Work to be completed: What is needed is an exact copy of the line where "Task: Open the Line chart type dropdown" appears plus every later line in the material.
╭──
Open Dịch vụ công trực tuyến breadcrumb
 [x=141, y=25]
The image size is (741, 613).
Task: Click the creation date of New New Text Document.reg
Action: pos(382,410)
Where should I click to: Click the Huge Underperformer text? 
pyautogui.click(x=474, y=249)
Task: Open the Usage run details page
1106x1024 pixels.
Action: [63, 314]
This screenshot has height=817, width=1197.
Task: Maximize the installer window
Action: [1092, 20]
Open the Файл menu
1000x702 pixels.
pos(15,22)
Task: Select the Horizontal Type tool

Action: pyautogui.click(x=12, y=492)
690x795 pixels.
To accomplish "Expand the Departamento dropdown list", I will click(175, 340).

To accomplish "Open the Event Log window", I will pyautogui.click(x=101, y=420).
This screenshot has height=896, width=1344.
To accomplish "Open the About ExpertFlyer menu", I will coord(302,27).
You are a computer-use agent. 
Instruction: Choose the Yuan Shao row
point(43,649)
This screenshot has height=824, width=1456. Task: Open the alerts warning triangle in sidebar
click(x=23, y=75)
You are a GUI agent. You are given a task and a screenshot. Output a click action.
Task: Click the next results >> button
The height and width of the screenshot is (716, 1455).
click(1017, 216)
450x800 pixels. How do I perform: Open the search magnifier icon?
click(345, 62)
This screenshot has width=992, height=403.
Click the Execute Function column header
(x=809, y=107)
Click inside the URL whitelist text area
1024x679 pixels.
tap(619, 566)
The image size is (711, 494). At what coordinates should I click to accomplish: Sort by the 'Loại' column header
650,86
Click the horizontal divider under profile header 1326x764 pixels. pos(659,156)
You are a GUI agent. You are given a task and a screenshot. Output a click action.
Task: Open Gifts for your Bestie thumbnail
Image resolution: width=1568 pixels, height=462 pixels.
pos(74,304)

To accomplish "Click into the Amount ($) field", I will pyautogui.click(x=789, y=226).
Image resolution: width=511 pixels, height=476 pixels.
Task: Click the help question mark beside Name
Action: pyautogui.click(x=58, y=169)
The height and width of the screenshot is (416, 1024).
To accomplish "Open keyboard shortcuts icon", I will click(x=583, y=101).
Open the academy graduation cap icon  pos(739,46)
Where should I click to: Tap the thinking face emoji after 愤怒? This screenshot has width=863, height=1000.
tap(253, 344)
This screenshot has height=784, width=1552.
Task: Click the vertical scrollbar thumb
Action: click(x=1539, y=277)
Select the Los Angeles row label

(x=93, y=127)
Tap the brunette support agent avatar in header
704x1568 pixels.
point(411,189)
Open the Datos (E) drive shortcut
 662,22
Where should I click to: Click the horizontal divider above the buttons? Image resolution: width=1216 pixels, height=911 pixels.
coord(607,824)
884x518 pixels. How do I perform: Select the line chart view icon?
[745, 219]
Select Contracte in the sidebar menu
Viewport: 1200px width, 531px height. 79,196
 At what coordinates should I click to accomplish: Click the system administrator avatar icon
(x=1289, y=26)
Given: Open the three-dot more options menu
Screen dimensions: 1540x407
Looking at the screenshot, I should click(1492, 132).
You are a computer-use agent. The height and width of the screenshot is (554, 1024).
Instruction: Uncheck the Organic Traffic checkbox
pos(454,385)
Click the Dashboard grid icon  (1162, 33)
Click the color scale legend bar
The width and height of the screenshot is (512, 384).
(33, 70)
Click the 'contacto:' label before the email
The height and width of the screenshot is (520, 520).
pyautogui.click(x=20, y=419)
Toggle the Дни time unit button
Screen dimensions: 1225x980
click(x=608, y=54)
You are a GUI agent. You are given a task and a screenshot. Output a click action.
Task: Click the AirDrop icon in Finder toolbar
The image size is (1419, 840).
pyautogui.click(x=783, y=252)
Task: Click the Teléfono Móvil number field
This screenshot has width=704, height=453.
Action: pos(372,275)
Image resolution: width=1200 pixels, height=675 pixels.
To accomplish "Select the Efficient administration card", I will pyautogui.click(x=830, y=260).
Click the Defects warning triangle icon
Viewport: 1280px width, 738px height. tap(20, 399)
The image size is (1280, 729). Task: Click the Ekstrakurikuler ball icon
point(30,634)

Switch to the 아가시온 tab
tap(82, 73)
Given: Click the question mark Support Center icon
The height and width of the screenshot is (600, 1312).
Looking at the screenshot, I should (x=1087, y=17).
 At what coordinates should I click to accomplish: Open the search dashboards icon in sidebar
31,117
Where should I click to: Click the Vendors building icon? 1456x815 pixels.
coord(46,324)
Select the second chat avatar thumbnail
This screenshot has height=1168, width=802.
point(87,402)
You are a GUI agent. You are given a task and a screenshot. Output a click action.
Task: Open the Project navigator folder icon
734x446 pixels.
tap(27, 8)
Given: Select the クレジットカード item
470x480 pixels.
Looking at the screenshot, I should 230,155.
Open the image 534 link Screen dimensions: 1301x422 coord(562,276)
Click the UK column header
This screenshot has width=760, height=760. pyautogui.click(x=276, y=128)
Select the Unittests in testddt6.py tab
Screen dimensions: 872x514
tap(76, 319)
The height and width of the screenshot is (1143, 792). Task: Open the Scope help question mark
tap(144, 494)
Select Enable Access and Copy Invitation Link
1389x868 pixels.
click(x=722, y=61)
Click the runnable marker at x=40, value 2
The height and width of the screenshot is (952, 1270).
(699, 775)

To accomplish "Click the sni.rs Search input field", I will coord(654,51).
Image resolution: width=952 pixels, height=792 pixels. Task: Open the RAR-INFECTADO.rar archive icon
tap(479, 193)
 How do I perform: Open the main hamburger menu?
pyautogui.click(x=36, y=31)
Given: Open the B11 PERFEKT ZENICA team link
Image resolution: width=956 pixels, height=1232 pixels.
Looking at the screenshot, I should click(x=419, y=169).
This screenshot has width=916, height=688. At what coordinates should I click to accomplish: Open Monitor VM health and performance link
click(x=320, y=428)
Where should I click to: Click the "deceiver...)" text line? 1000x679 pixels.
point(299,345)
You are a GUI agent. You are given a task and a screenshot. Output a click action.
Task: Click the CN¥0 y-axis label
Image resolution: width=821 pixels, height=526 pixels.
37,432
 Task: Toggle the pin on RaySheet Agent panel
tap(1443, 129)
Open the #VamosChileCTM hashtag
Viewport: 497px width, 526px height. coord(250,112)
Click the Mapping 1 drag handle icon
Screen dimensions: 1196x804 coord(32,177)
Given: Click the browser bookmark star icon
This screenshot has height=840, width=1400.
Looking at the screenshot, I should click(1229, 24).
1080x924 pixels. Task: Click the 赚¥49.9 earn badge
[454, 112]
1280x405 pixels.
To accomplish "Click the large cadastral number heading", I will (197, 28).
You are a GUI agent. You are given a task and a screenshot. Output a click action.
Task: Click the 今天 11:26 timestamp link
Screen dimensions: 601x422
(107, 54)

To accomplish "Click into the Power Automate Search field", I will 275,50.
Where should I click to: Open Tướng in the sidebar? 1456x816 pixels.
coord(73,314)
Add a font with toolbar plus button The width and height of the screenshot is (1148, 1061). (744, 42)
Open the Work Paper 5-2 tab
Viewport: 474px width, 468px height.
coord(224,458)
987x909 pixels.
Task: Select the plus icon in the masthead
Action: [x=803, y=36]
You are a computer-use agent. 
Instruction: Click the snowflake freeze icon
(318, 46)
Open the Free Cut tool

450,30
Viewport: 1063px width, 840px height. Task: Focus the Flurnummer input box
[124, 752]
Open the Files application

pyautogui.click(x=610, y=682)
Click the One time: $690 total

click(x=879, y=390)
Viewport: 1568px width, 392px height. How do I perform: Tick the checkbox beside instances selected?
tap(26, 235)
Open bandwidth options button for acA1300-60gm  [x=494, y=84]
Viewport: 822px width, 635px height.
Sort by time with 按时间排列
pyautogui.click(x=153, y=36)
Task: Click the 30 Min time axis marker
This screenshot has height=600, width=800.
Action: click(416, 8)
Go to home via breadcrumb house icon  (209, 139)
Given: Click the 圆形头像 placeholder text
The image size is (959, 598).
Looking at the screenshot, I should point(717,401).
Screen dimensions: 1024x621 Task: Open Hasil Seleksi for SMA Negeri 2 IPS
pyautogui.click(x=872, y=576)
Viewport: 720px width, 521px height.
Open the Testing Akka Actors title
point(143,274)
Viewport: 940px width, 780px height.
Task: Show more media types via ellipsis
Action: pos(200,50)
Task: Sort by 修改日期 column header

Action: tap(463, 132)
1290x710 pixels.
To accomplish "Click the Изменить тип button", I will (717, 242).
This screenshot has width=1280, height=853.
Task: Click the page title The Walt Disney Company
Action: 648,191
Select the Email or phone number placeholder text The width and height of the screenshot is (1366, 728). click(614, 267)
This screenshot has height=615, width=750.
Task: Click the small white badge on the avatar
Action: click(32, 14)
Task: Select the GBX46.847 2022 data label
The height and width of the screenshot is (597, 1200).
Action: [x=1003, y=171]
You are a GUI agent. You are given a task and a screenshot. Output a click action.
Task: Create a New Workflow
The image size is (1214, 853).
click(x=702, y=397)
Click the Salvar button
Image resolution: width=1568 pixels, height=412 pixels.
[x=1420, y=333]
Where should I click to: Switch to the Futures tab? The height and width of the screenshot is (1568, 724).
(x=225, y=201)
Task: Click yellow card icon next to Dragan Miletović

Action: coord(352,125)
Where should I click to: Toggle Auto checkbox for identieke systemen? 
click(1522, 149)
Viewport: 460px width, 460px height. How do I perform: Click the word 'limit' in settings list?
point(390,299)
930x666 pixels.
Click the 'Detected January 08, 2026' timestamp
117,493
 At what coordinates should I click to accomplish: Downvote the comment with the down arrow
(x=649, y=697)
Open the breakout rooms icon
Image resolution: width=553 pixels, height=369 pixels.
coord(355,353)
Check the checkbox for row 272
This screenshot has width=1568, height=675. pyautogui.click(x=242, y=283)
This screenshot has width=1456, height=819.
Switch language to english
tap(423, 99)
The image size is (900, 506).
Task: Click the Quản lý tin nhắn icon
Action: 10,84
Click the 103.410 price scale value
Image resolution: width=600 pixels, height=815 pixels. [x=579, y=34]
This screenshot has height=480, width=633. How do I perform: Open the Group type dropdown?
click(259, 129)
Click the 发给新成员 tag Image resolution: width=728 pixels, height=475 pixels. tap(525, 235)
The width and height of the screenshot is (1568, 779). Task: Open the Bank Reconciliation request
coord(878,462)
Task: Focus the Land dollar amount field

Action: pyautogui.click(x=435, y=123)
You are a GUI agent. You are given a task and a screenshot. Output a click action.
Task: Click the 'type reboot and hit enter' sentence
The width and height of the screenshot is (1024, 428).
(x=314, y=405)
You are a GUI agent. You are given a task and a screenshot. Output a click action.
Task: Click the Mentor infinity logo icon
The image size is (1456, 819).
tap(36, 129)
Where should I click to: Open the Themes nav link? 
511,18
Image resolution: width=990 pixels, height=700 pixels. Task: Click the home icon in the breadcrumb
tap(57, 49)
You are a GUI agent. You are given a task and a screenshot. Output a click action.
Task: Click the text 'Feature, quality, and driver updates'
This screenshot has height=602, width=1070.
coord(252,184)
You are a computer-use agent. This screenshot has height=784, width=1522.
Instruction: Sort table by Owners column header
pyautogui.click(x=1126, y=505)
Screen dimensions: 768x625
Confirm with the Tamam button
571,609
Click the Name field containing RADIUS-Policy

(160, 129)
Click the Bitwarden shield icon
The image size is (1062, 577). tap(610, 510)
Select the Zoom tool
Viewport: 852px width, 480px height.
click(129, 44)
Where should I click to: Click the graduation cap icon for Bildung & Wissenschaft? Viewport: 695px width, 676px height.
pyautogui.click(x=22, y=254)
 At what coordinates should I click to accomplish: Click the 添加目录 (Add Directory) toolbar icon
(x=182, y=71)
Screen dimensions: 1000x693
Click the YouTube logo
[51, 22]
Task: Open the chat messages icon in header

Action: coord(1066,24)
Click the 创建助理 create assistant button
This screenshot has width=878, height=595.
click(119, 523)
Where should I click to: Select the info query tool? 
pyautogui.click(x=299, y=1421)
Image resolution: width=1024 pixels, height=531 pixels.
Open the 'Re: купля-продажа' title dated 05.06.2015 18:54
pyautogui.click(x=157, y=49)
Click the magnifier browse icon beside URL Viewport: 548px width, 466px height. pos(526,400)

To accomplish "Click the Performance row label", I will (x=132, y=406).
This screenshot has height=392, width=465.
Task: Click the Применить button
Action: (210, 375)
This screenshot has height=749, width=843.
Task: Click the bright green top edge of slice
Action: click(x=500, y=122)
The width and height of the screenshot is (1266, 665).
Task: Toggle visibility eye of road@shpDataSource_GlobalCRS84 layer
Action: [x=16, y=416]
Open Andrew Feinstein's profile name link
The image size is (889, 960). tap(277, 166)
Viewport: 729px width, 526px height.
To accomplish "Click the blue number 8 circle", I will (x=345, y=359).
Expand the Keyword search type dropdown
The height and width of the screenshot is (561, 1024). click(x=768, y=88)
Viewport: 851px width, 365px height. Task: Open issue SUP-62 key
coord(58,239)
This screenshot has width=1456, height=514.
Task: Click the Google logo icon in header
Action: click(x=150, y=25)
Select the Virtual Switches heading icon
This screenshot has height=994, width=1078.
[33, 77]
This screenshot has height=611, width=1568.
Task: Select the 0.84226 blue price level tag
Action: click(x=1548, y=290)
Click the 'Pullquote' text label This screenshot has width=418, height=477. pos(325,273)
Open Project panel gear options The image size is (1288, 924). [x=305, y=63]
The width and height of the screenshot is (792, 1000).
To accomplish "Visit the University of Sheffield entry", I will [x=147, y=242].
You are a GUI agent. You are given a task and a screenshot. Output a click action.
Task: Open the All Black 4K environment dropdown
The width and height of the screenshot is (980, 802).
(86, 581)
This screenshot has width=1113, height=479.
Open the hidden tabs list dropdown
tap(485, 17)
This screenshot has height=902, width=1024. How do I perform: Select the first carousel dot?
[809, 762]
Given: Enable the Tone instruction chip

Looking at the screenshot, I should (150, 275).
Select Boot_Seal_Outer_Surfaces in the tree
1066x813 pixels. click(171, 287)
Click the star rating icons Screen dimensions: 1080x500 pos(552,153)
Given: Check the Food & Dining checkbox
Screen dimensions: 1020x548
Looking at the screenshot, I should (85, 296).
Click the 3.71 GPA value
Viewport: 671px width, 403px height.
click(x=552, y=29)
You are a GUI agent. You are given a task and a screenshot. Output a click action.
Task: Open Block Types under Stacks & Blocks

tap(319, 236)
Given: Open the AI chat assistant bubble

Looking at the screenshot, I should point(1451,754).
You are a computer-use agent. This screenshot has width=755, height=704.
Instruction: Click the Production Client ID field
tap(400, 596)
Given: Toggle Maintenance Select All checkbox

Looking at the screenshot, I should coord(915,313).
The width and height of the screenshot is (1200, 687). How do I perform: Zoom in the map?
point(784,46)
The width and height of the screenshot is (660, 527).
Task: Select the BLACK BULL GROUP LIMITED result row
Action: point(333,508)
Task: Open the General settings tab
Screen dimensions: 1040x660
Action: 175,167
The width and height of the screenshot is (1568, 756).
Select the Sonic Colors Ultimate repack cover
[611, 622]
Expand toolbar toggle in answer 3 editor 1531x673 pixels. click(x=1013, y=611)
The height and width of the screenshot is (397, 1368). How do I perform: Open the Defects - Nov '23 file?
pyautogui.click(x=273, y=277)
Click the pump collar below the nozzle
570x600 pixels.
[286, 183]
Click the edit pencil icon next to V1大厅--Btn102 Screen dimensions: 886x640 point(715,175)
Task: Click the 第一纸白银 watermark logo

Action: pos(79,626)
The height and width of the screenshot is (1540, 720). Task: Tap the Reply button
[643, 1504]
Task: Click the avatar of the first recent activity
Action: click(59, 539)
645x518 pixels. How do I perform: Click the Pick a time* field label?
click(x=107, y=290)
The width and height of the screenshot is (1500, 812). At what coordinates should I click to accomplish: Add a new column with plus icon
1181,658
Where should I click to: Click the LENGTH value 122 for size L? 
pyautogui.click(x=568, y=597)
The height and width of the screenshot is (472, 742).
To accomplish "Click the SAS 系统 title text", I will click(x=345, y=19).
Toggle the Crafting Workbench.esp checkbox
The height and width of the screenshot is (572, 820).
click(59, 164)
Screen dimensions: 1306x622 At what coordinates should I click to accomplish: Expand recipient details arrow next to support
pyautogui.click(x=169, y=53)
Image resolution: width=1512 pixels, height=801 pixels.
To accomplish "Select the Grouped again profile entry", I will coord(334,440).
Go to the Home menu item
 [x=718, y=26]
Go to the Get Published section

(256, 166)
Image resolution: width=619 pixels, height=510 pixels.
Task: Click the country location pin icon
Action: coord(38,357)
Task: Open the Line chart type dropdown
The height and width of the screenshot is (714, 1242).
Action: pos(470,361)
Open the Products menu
╰──
Solved problem:
Task: Open the Line chart type dropdown
The height and width of the screenshot is (714, 1242).
Action: pos(470,361)
Open the Products menu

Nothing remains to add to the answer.